Thursday, April 24, 2014

More resources and some great new recipies

Here are  a couple great blogs I found by MS folks living well.

http://milesandtrails.com
Beth is also a working mother of two who does marathons and half Ironman triathlons and was diagnosed in 2012.  Her latest blog is about finishing the Boston marathon.

http://thelesionjournals.blogspot.com/
Christie is another woman who is living with MS and is an avid cyclist.  She has a lot of great MS resource information on her site if you want to learn more about my illness.

Here is a great Ted talk which gives me hope.
Can a Damaged Brain Repair Itself by Dr Sidarthan Chandran

So I mentioned that I made some sweeping diet changes (minimal refined sugar and minimal refined carbs) and used Lent as a trial basis so I had somewhat of an out at the end of the Holy season.  I did really very good following this plan and only allowed myself a little birthday cake and ice cream for JJ's birthday a couple of weeks into Lent and the occasional high quality chocolate square. I spent a whole weekend in the woods with strangers and still managed to eat within my plan, and found the other ladies to be very accepting of my diet choices.  I have found a lot of snacks that take care of my cravings and don't throw me off my path.  Going into Easter weekend I allowed myself a little leeway with the family gathering over the weekend.  I allowed myself some refined sugar in the way of lemon meringue pie and decadent cupcakes.  None of these were gluten free and all of them had piles of sugar.  I also allowed myself a favorite in Black Market pizza which also has gluten.  Needless to say I paid for my indulgence with an unhappy gut and a sugar hangover on Monday.  Grrr.   Sadly outside of the amazing cupcakes I realized I didn't miss the rest as a post indulgence reflection.

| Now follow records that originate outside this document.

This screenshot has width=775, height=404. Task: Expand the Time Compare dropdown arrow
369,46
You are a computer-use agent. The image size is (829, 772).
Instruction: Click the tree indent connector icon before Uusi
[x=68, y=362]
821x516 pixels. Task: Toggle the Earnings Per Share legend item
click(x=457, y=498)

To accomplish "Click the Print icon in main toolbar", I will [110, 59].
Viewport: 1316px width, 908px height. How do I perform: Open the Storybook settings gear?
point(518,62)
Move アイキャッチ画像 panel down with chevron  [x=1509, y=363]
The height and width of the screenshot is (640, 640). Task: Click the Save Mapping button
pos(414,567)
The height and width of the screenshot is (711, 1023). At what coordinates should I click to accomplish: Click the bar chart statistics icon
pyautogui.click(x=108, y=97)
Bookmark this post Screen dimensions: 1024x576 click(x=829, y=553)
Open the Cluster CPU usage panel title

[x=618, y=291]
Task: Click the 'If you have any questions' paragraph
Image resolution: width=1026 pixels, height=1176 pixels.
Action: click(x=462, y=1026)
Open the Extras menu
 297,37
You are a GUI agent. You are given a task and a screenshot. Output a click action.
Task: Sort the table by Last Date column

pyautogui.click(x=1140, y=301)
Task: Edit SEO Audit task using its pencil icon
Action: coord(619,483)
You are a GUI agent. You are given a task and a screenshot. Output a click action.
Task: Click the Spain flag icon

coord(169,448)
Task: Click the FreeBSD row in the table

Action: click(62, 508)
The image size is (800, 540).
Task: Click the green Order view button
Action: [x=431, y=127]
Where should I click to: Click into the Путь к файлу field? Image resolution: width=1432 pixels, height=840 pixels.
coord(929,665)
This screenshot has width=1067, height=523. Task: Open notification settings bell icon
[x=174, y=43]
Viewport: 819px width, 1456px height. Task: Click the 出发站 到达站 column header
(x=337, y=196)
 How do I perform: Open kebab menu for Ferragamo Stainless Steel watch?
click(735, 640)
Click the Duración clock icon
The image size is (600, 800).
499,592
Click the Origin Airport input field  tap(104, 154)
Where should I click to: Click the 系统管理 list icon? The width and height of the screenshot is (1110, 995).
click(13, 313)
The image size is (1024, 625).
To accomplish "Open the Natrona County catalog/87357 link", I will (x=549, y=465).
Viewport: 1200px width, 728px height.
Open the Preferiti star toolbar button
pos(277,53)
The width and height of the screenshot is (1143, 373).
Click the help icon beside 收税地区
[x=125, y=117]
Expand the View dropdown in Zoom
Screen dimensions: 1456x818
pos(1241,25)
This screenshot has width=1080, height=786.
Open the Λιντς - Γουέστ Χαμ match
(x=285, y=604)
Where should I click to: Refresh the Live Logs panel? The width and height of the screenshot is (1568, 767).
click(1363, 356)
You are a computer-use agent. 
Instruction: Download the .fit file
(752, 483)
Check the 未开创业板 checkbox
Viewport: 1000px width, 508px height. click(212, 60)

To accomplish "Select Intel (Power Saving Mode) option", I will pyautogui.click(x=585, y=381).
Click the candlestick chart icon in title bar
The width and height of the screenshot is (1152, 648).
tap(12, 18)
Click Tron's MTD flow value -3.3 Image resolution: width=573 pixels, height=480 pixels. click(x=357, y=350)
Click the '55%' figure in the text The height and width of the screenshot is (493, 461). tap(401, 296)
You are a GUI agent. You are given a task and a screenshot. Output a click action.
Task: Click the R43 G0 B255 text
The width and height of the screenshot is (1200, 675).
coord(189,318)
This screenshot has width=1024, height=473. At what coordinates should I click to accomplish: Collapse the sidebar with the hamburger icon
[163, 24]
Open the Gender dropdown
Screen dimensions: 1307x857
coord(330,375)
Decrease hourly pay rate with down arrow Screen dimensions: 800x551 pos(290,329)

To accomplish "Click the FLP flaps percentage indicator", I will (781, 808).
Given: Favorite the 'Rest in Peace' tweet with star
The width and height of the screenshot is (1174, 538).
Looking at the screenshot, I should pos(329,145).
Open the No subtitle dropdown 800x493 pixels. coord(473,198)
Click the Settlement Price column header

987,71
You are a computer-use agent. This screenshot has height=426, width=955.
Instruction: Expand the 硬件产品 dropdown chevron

I never planned to stop eating better after Lent but I felt like I needed to be less hard on myself after 47 days of sacrifice was complete.  MS isn't going to give me a break.  Even if the meds work and by some miracle I become symptom free again some day, I really feel I need to do better to support my body and it's ability to try to heal itself.  I believe this can only happen by fueling myself properly, getting proper rest, regular exercise and figuring out ways to better handle the intensity of my lifestyle.

So here are a few of my favorite snacks.  Homemade trail mix - walnut pieces, almonds, brazil nuts, cashews (all unsalted), lots of dried fruits, and the occasional m&m as part of several mixes I buy.  when I am on the go or heading to the gym before lunch if I don't have a handful of trail mix I will eat a Larabar which don't have any added sugar (unless they have chocolate) and are usually a mix of nuts and berries pureed together.

My favorite breakfast adventures - I have been making smoothies four mornings a week.  They are nutrient dense and quite filling.  My smoothie base is something like this - 1/2 cup of almond milk or 1/2 cup of juice, a banana, a cup of dates, 1/2 cup of almonds or almond butter, and a cup of plain Greek yogurt.  I then usually add a couple more fruit (a mango, a cup of mixed berries, etc) and a couple veggies ( 1/2 cucumber, 1 large carrots, one cup of steamed kale or spinach.  This usually makes two days worth of 12 oz smoothies.

New favorite recipes:
From "The MS Discoervy Diet" - Carrot and Ginger soup
1 yellow or white onion - peel and sliced
1 tablespoon of fresh ginger peeled and grated
2 tablespoon cooking oil
4-5 large carrots unpeeled
1 cup orange juice
1-2 cups broth (I used veggie but can use chicken)
salt to taste
2 tablespoons almond butter (essential the book says)

saute the onion and ginger together in the oil. (wrap any extra ginger in plastic, bag and freeze)  Cut the carrots into coins and add to the pot.  Add the orange juice and broth mixtures and cook 20 minutes until carrots are soft.  Add salt and almond butter.  Puree in a blender or food processor and eat.

Here is another fan favorite http://theshiksa.com/2012/05/01/quinoa-black-bean-burrito-bowls/  Here is my variation.

Quinoa Black Bean Burrito Bowl

Ingredients

  • 1 cup quinoa (I used a seasoned box mix and just followed the directions to cook.  When I make plain bagged quinoa I use 2 cups of vegetable broth and some herbs.)
  • 1 tbsp olive oil
  • medium eggplant diced and sauteed in olive oil with garlic below
  • 1 clove garlic, minced
  • 1 can (15 oz) black beans, rinsed and drained
  • 1 cup shredded spinach instead of lettuce
  • Salt
  • Sliced avocado
  • 1 cup freshly grated colby jack cheese
  • 1 diced tomato 
Servings: 4
Cook the quinoa per box (or for around 20 min).  Heat up the black beans.  In bowls layer in a base of quinoa, then add black beans, then layer in spinach, sliced avacado, tomato and cheese.  Yum!
I will be posting more favorites soon even a great Brussel sprout and asparagus one!